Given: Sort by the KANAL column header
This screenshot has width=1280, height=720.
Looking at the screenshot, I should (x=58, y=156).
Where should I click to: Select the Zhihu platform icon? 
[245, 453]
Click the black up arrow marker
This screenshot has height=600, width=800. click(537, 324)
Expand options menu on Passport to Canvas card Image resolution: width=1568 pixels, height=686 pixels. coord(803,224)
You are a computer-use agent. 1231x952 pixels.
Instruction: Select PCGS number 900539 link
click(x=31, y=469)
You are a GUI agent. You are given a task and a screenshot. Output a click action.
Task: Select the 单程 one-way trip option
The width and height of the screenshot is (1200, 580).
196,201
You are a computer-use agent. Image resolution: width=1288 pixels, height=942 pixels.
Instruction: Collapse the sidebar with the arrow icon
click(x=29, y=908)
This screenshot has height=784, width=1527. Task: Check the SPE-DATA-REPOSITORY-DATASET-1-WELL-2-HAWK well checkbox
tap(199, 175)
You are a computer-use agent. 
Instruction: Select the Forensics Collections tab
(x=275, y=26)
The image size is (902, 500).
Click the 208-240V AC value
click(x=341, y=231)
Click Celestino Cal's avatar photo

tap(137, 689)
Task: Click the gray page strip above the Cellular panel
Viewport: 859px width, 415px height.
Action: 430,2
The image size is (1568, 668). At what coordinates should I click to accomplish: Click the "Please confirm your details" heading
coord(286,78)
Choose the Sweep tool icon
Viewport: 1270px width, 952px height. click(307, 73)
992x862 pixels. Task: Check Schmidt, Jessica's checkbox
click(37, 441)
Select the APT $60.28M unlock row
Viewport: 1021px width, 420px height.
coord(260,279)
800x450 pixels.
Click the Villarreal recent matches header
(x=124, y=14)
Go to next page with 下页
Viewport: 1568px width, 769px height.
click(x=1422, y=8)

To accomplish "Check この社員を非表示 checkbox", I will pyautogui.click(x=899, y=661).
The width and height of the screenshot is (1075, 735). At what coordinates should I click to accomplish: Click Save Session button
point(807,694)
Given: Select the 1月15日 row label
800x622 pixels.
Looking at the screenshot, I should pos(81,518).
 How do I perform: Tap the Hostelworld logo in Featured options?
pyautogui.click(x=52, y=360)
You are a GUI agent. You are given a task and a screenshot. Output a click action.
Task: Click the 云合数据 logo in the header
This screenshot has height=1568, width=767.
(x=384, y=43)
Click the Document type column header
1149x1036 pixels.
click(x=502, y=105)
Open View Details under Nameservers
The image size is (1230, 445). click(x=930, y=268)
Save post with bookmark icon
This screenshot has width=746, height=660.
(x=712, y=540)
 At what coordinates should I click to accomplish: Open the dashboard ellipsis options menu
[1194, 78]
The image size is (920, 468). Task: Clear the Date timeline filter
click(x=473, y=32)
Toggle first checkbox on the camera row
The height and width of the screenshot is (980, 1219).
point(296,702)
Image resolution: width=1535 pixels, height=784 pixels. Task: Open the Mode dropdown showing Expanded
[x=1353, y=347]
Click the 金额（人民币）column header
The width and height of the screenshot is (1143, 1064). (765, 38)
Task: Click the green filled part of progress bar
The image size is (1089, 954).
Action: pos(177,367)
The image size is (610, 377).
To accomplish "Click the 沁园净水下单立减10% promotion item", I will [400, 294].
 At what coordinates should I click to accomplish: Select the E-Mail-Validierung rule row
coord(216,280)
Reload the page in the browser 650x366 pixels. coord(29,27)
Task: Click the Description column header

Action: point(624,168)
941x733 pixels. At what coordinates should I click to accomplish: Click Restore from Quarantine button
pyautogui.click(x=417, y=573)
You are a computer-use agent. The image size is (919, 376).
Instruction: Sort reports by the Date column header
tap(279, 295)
━━━━
Work item —
Extract all lines from the material above that include the word "computer".

Written solution —
You are a computer-use agent. 1231x952 pixels.
You are a computer-use agent. Image resolution: width=1288 pixels, height=942 pixels.
You are a computer-use agent. 
You are a computer-use agent. The image size is (919, 376).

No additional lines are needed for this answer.